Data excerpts
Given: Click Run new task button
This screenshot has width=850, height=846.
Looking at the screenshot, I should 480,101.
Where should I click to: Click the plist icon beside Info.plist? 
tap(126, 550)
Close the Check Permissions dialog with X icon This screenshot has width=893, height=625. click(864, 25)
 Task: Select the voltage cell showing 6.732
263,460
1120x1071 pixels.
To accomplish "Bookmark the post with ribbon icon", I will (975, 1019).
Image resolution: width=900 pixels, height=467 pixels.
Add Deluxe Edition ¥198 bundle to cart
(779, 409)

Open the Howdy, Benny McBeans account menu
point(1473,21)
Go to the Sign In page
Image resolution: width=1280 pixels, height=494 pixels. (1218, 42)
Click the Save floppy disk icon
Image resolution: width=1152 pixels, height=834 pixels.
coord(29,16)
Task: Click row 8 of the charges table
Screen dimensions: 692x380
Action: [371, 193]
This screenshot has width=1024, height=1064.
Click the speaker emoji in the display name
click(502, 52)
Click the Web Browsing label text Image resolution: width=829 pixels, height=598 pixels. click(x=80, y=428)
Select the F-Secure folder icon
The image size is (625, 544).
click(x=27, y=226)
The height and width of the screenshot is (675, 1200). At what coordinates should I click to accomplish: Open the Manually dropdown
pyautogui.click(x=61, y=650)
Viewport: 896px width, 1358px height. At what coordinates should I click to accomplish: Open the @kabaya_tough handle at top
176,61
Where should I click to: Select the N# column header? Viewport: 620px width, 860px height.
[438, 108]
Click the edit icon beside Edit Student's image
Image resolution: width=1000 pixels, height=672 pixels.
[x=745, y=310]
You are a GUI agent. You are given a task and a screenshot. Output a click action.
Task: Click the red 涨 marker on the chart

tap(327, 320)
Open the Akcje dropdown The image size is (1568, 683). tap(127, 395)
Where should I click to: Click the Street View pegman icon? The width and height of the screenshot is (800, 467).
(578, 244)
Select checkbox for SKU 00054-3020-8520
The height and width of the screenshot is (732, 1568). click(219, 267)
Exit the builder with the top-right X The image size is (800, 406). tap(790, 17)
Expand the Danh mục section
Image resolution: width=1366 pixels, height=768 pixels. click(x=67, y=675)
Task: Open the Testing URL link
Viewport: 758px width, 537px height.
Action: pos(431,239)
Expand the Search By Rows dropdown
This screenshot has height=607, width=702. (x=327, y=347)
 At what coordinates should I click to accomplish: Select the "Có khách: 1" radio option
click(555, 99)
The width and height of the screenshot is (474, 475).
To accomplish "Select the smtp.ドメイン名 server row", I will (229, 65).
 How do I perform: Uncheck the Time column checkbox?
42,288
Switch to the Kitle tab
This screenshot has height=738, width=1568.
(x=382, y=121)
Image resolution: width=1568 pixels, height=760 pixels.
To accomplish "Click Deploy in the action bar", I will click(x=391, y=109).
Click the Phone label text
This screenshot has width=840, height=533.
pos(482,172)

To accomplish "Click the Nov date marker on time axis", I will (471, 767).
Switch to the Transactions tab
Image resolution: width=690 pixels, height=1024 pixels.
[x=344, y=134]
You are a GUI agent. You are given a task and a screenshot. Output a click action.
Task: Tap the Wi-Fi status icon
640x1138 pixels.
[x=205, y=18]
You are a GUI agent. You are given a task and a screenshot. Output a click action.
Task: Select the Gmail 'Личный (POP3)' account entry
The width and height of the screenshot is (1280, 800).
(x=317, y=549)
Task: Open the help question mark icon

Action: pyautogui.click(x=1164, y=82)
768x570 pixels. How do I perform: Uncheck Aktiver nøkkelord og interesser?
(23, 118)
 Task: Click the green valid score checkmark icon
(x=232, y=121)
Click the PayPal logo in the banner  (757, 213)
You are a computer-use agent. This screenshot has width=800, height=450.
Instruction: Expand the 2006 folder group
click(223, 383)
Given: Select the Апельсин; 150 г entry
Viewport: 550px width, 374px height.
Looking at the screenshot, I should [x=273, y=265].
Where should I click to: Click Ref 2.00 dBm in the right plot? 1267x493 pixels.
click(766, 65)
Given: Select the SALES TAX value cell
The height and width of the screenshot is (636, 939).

§ **How to complete this task**:
In the records above, find every line with the word "Switch" and copy it.

§ **Answer space**:
Switch to the Kitle tab
Switch to the Transactions tab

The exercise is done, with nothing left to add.